PITTSBURGH, March 2, 1998 — The National Organ Transplant Act (NOTA) of 1984 called for a national system that would make organs available on an equitable basis. Yet, as U.S. Secretary for Health and Human Services Donna Shalala points out in a Feb. 26 letter to members of Congress, the goals established by this law are not being met. Patients’ needs are not served by the current system operated by the Organ Procurement and Transplantation Network (OPTN), which gives preference to the distribution of donated organs on a local basis rather than treating them as a national resource as envisioned by NOTA.
The Secretary should be congratulated for recognizing what she must do to restore equity in the system on behalf of patients throughout the United States. In federal regulations the Department of Health and Human Services (HHS) has promised to publish, the Secretary, on behalf of patients, will establish the guiding principles and performance standards that national policy must meet. The role of the OPTN, which the Secretary fully supports, will continue to be one to set medical criteria and recommend national policy, according to the HHS objectives. Those centers that oppose federal regulations fail to realize that the issuance of regulations does not place their patients, their centers or the United Network for Organ Sharing (UNOS) in jeopardy. Patients throughout the country will benefit.
"...[T]he Department has an important and constructive role to play, particularly on behalf of patients. Human organs that are given for donation are a public resource and a public trust. It is the responsibility of HHS to ensure that this resource is made available equitably, subject to sound medical practice," the Secretary wrote.
The University of Pittsburgh Medical Center (UPMC) has long recognized the glaring inequities of the system and has argued that federal regulations are needed to ensure the best interests of patients throughout the United States are served. The UPMC has not been alone in voicing its concerns. The nation’s leading patient advocacy groups, such as the American Liver Foundation, Transplant Recipients International Organization and National Transplant Action Committee, as well as other major transplant centers, have also urged the Secretary to exercise her authority and issue final regulations.

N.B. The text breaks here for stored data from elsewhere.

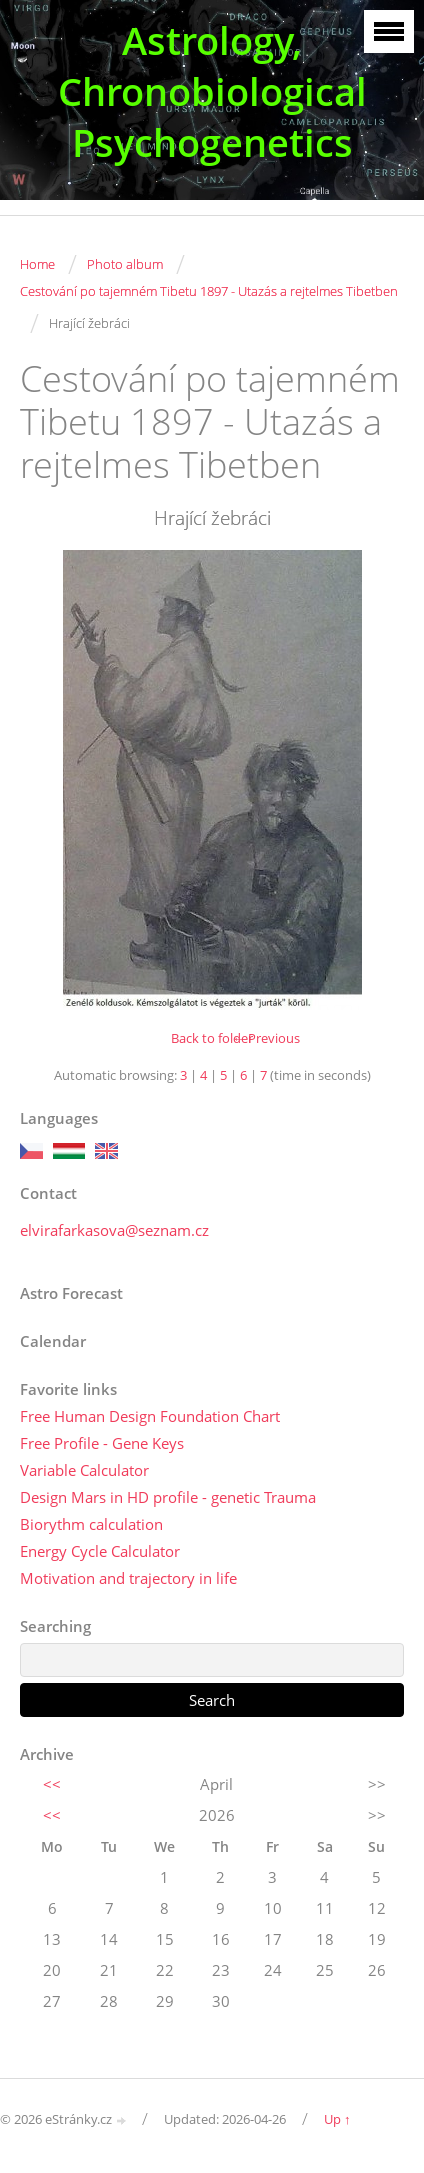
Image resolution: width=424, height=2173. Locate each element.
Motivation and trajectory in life (128, 1578)
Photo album (125, 264)
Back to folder (212, 1038)
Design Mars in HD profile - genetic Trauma (168, 1497)
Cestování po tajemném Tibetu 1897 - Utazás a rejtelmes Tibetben (209, 291)
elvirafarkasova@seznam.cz (114, 1230)
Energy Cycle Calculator (100, 1551)
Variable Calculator (84, 1470)
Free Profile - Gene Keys (102, 1443)
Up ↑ (337, 2119)
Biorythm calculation (91, 1524)
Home (37, 264)
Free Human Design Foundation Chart (150, 1416)
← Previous (266, 1038)
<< (52, 1784)
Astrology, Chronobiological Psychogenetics (212, 91)
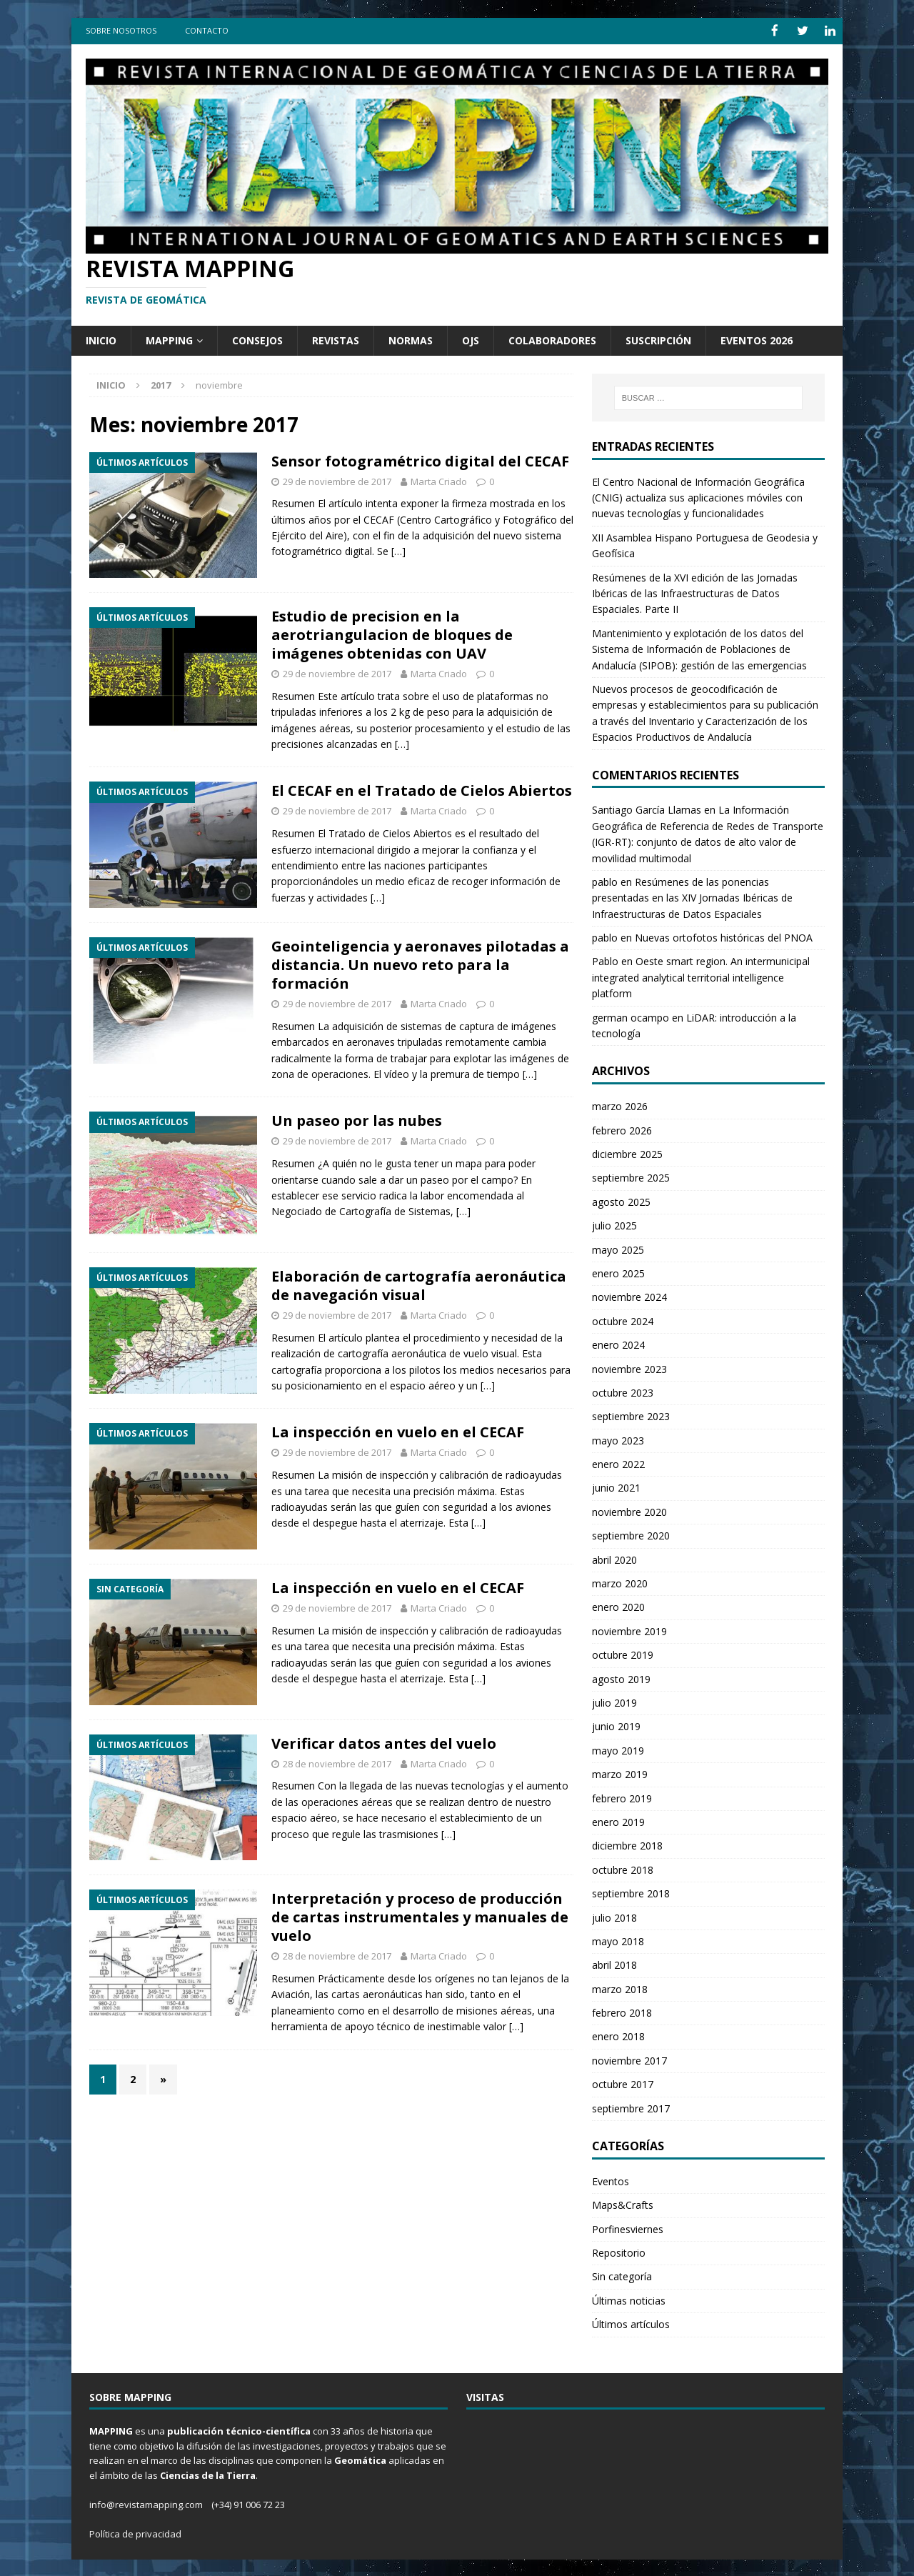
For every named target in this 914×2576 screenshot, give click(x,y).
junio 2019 (616, 1725)
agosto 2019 (621, 1677)
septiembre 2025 (631, 1177)
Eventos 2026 (756, 339)
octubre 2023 (622, 1391)
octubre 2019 (622, 1654)
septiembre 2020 (631, 1535)
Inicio (101, 339)
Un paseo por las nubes (356, 1119)
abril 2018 (614, 1964)
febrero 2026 (622, 1129)
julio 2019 (614, 1701)
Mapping (169, 339)
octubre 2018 (622, 1868)
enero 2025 (618, 1272)
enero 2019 (618, 1820)
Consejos (257, 339)
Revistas (335, 339)
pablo (605, 880)
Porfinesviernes (627, 2228)
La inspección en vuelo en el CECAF (397, 1431)
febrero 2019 (622, 1797)
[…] (398, 550)
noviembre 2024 (629, 1296)
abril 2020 (614, 1558)
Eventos (610, 2180)
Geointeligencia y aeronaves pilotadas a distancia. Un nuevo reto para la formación (420, 964)
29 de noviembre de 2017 (337, 480)
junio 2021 (616, 1487)
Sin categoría (622, 2275)
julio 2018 (614, 1916)
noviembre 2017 (629, 2059)
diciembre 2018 (627, 1845)
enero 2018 (618, 2035)
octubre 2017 (622, 2083)
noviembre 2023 (629, 1367)
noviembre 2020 (629, 1510)
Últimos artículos (631, 2323)
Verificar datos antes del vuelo (383, 1742)
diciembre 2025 (627, 1152)
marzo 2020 (620, 1582)
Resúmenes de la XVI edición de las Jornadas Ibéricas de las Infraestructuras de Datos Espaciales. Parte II (695, 592)
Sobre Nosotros (121, 30)
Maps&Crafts (622, 2204)
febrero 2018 (622, 2012)
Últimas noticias (629, 2299)
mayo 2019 (618, 1749)
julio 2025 (614, 1225)
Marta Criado (439, 480)
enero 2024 (618, 1344)
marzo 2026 (620, 1105)
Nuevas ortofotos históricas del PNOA (724, 937)
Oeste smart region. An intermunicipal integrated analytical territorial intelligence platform (701, 976)
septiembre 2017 (631, 2107)
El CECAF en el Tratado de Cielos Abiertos (421, 789)
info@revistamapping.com (146, 2503)
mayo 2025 (618, 1248)
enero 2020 (618, 1606)
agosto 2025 (621, 1200)
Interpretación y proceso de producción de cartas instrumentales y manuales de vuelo (419, 1916)
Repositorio (619, 2251)
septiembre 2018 (631, 1892)
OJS (470, 339)
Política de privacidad (135, 2532)
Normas (410, 339)
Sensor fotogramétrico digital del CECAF (420, 459)
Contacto (206, 30)
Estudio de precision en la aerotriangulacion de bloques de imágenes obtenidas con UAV (392, 634)
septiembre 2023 (631, 1415)
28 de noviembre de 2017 (337, 1762)
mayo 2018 (618, 1940)
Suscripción (658, 339)
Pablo (605, 960)
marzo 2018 (620, 1988)
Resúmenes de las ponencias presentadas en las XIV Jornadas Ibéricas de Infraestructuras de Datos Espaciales (692, 896)
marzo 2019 (620, 1773)
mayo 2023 (618, 1439)
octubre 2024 (622, 1320)
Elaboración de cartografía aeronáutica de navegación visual (418, 1285)
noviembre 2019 (629, 1630)
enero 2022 (618, 1463)
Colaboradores (552, 339)
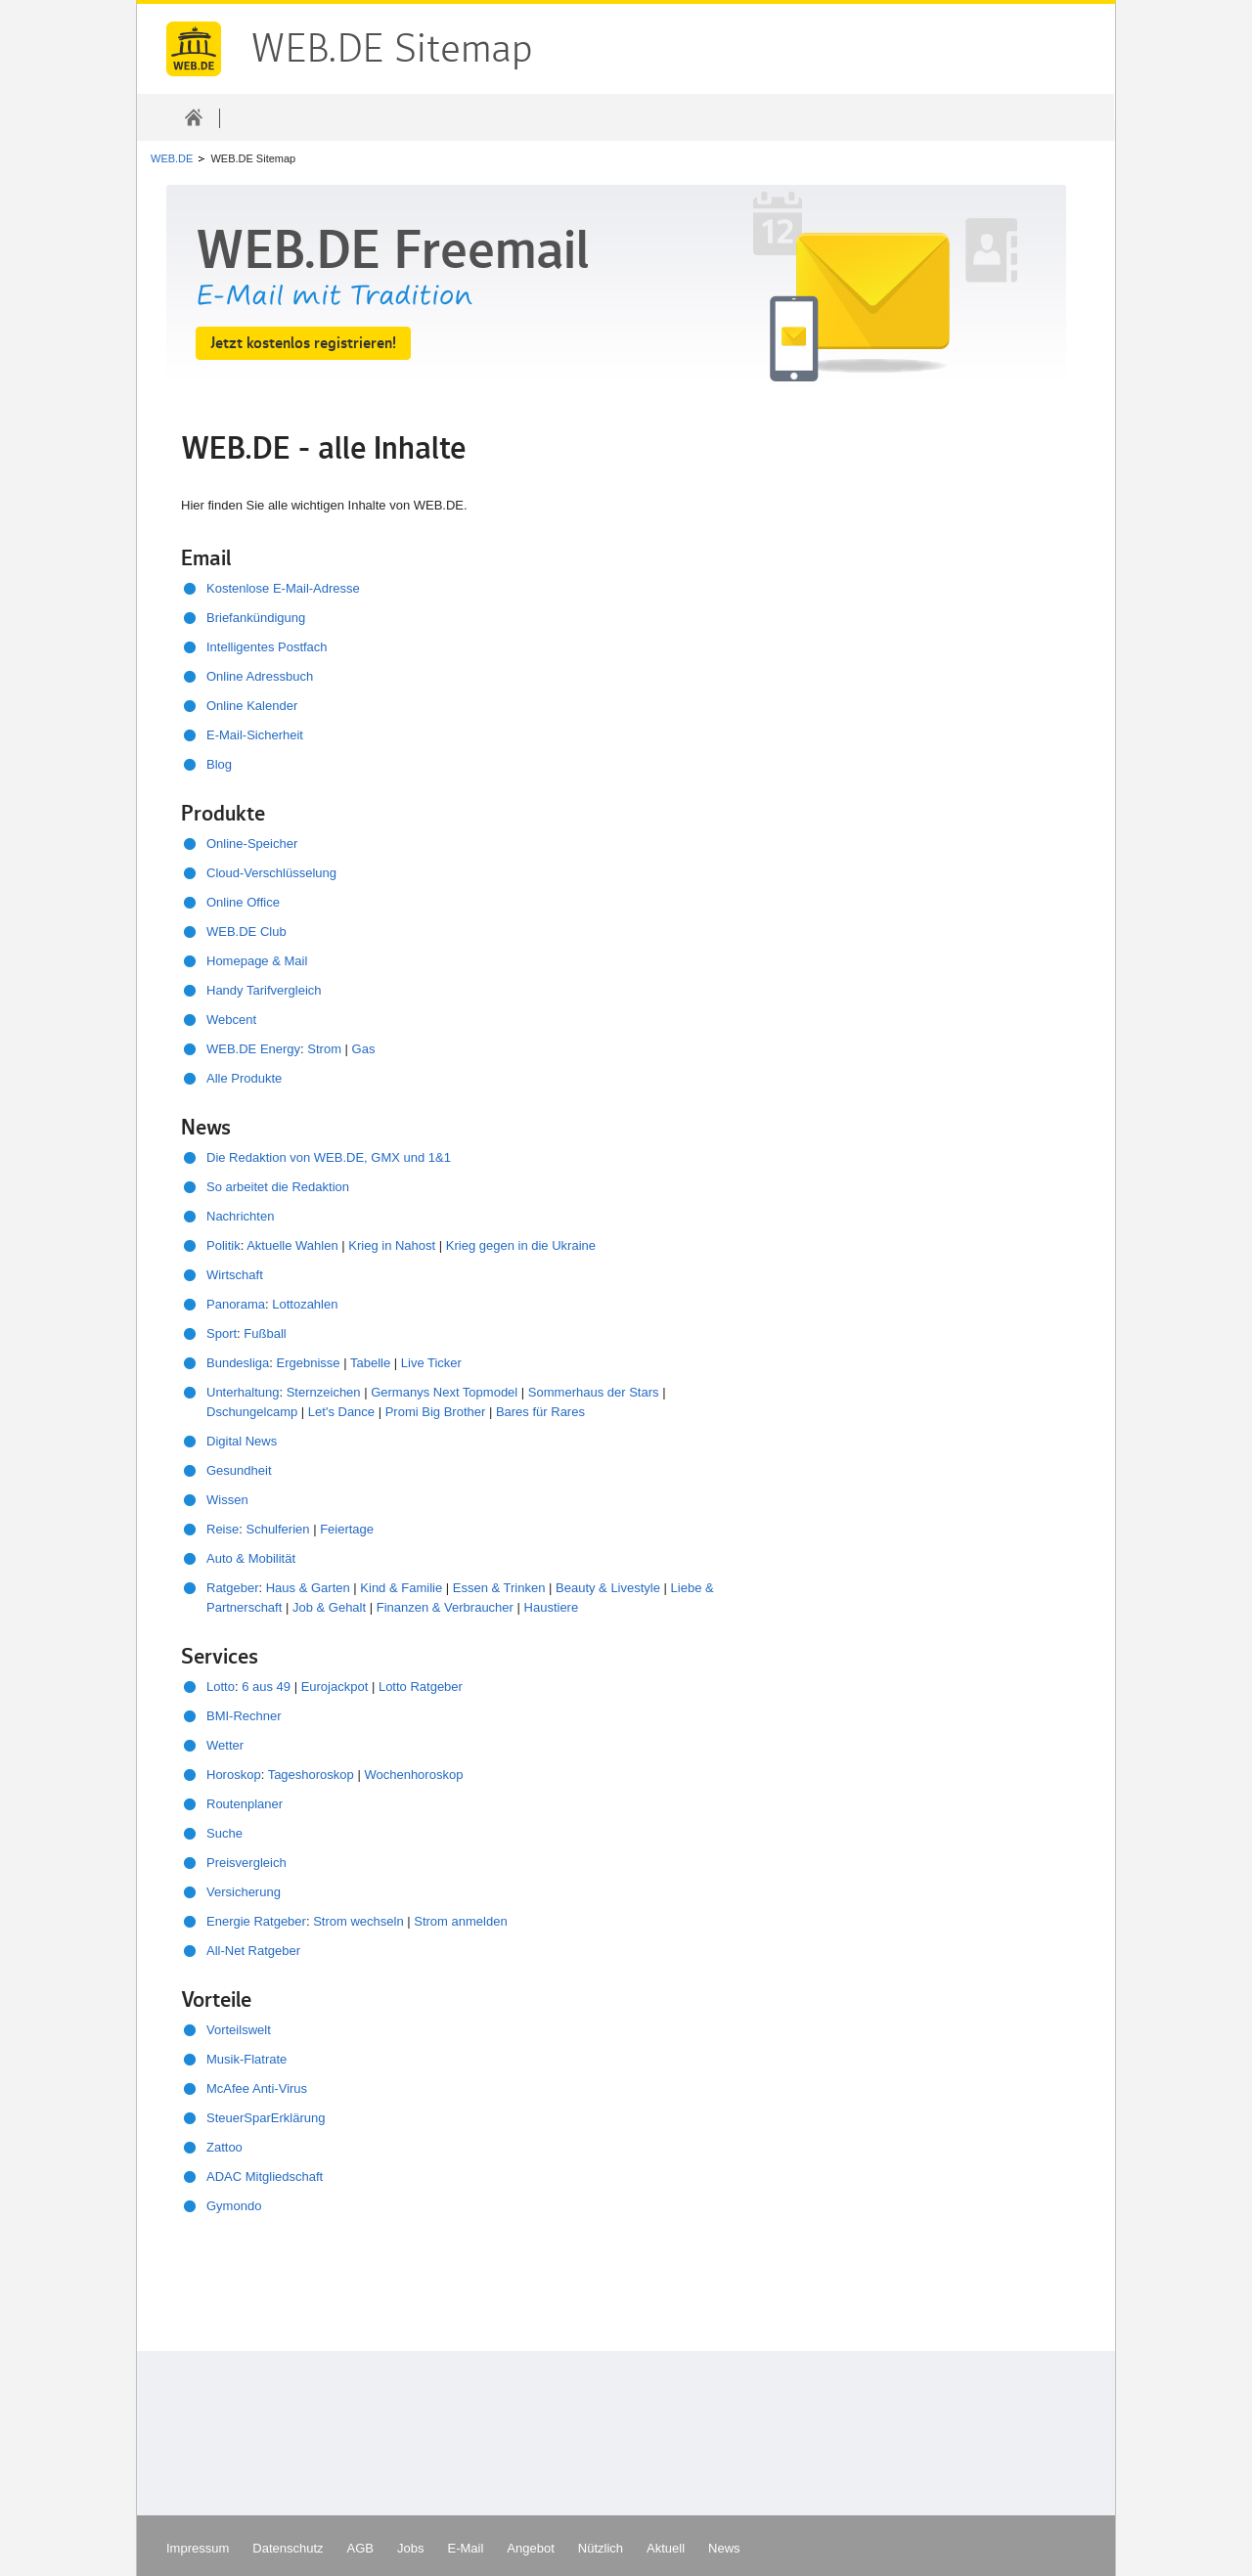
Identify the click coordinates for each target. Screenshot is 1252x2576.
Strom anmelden (460, 1921)
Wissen (227, 1499)
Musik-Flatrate (246, 2059)
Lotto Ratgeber (421, 1686)
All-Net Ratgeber (253, 1950)
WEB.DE (172, 158)
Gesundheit (239, 1470)
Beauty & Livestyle (608, 1587)
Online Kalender (251, 705)
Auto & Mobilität (250, 1558)
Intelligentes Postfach (267, 647)
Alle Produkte (244, 1078)
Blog (219, 764)
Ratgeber (232, 1587)
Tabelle (370, 1362)
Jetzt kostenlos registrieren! (303, 342)
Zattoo (224, 2147)
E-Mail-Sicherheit (254, 735)
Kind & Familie (401, 1587)
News (724, 2548)
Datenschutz (287, 2548)
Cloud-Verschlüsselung (271, 873)
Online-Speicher (251, 843)
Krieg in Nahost (391, 1245)
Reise (222, 1529)
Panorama (235, 1304)
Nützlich (600, 2548)
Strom (324, 1049)
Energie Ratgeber (256, 1921)
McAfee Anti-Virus (256, 2088)
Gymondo (233, 2205)
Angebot (530, 2548)
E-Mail (466, 2548)
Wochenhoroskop (413, 1774)
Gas (364, 1049)
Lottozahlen (304, 1304)
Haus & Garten (308, 1587)
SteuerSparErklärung (265, 2117)
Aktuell (666, 2548)
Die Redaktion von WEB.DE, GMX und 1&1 (328, 1157)
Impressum (197, 2548)
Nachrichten (240, 1216)
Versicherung (243, 1892)
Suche (224, 1833)
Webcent (231, 1019)
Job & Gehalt (331, 1607)
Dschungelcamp (251, 1411)
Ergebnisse (308, 1362)
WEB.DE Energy (253, 1049)
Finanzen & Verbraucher (445, 1607)
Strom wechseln (358, 1921)
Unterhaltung (242, 1392)
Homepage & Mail (256, 961)
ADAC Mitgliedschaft (264, 2176)
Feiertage (347, 1529)
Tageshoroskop (311, 1774)
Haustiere (551, 1607)
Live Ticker (431, 1362)
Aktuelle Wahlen (291, 1245)
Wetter (225, 1745)
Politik (223, 1245)
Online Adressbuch (259, 676)
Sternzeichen (324, 1392)
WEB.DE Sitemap (193, 49)
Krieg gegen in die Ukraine (521, 1245)
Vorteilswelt (238, 2029)
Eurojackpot (335, 1686)
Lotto (220, 1686)
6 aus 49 (266, 1686)
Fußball (265, 1333)
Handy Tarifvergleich (264, 990)
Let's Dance (341, 1411)
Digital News (241, 1441)
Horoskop (233, 1774)
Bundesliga (237, 1362)
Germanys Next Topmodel (444, 1392)
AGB (360, 2548)
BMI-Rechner (244, 1716)
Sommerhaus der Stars (593, 1392)
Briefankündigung (255, 617)
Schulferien (277, 1529)
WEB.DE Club (246, 931)
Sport (221, 1333)
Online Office (243, 902)
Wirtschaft (234, 1274)
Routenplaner (244, 1804)
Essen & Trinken (499, 1587)
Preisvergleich (246, 1862)
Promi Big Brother (435, 1411)
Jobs (410, 2548)
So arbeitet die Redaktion (277, 1186)
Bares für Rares (540, 1411)
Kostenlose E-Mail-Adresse (283, 588)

Even the American Medical Association has elucidated the principles the Secretary has outlined in her letter to members of Congress. In 1977, the AMA’s Council on Ethical and Judicial Affairs identified the principles of a fair, national organ transplant system and reaffirmed and published these in 1996 in the 150th Edition of the Code of Medical Ethics.
Under the current system, not all patients have the same opportunities to receive a liver transplant. Because policy preferentially favors the local use of donated organs, great disparities in waiting times exist and many patients die on waiting lists while less-sick patients receive transplants. While those who support the current system claim it encourages donation by families who aim to help those in their local communities, no public survey has ever provided such evidence. In fact, an OPTN survey concluded donor families and the general public want donated organs to go to those in the most need, regardless of their location.
In expressing her concerns about current practice, the Secretary points to these and other facts. In 1996, more than 60 percent of the livers were transplanted in patients in the local areas where they were donated, and more than half of these organs were used in patients not sick enough to require hospitalization. Meanwhile, 400 of the 953 patients who died on the waiting list did so in a hospital. "Thus even though technology has increased our capability to share organs over a wider geographic area and thereby give more preference to patients with the greatest medical need, the OPTN allocation system has so far failed to take full advantage of that opportunity," she wrote.
Many patients are fortunate to live nearby one of the 124 liver transplant programs in the United States. But there are scores of patients for whom a local center offers no advantage.
Often, even if a patient lives near a transplant center, that center may not have the expertise to treat that patient’s particular condition, making it necessary for the patient to seek care elsewhere. Some patients who have financial means may opt to list at another center or multiple centers with shorter waiting lists in order to increase their odds of receiving a transplant. But not all patients have the luxury of choice. Insurance companies often dictate where a patient may go. Veterans are limited to one of only a few centers in the United States. Patients who live in the 14 states that do not have a liver transplant program have no choice but to travel out of state. For any of a number of reasons, one in four patients travels out of their state of residence to undergo liver transplantation, according to a recent analysis of OPTN data.
Federal regulations that strive to minimize these inequities will benefit all patients, whether they are listed at a small center or a large center. For the first time, there will be equitable access to organs, and it will no longer matter what choices patients make or are forced to make in terms of where they are listed.
It is unfortunate that some choose to reduce the arguments in favor or against regulating the transplant system to economic terms. Simply stated, patients stand to benefit under a fair and equitable system, whether they are at centers in South Carolina, Tennessee, New York or Texas.